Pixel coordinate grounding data
——
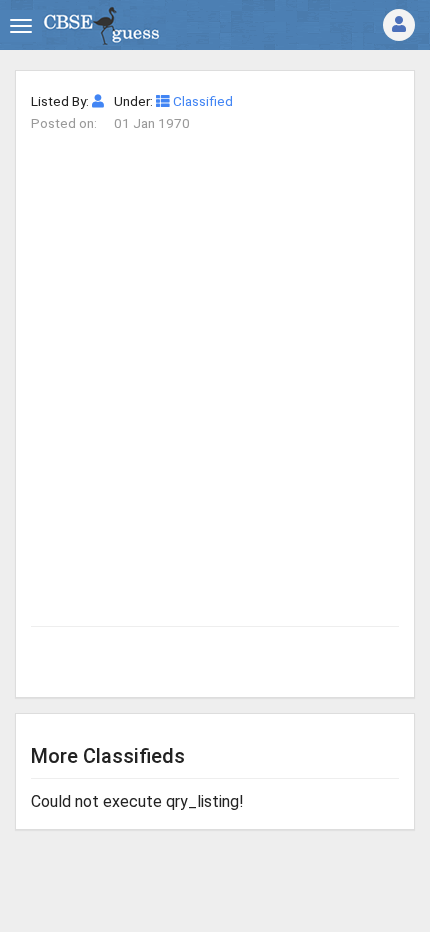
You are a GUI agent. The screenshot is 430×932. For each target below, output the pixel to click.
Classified (201, 101)
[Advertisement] (215, 360)
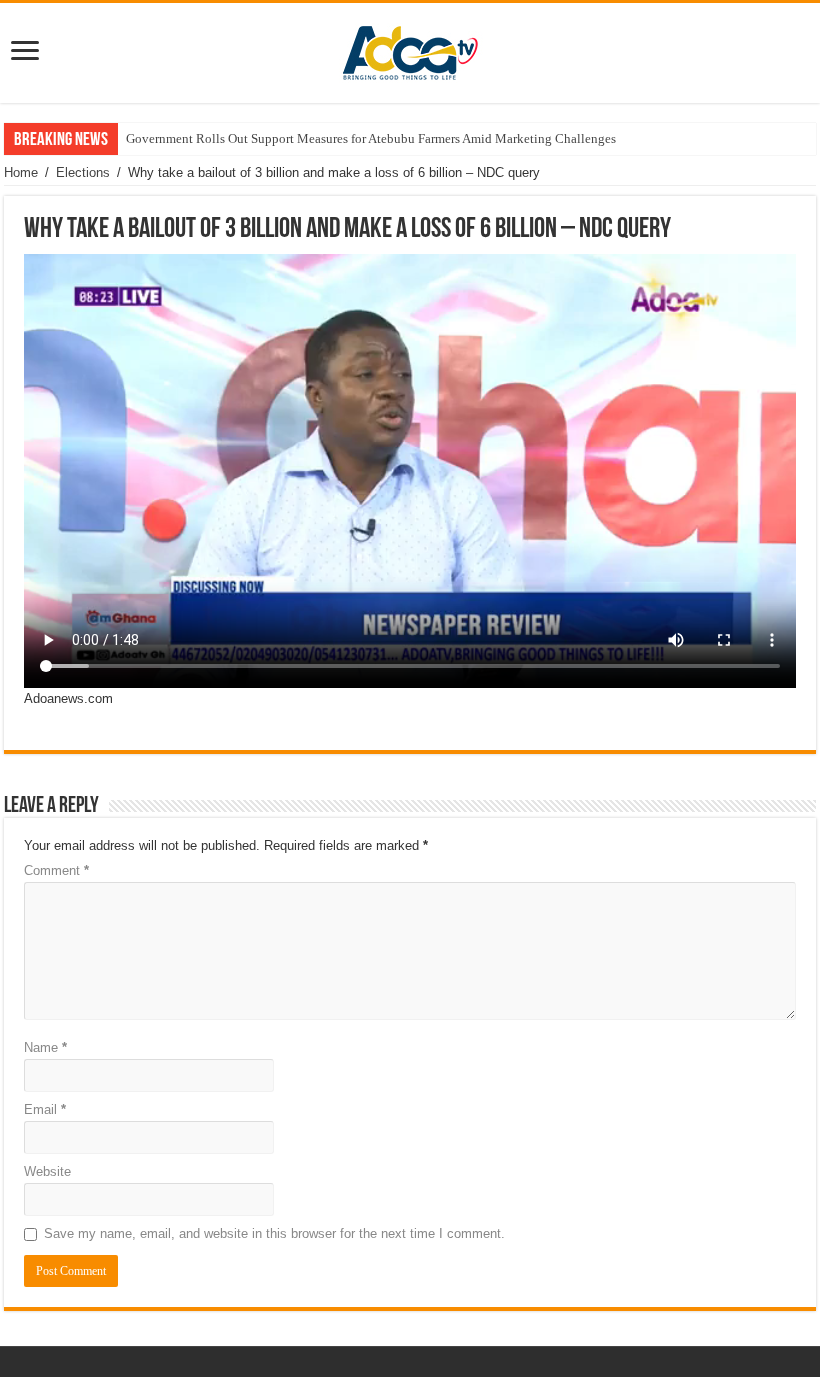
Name (45, 1047)
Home (21, 172)
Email (45, 1109)
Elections (83, 172)
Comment (56, 870)
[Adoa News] (410, 49)
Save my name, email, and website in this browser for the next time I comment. (274, 1233)
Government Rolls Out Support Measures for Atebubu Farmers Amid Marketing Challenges (371, 138)
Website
——
Start at the line containing "Save my name, email, and" and copy each line through the last one in the records, exactly and with nothing added.

*RESPONSE*.
Save my name, email, and website in this browser for the next time I comment. (274, 1233)
Government Rolls Out Support Measures for Atebubu Farmers Amid Marketing Challenges (371, 138)
Website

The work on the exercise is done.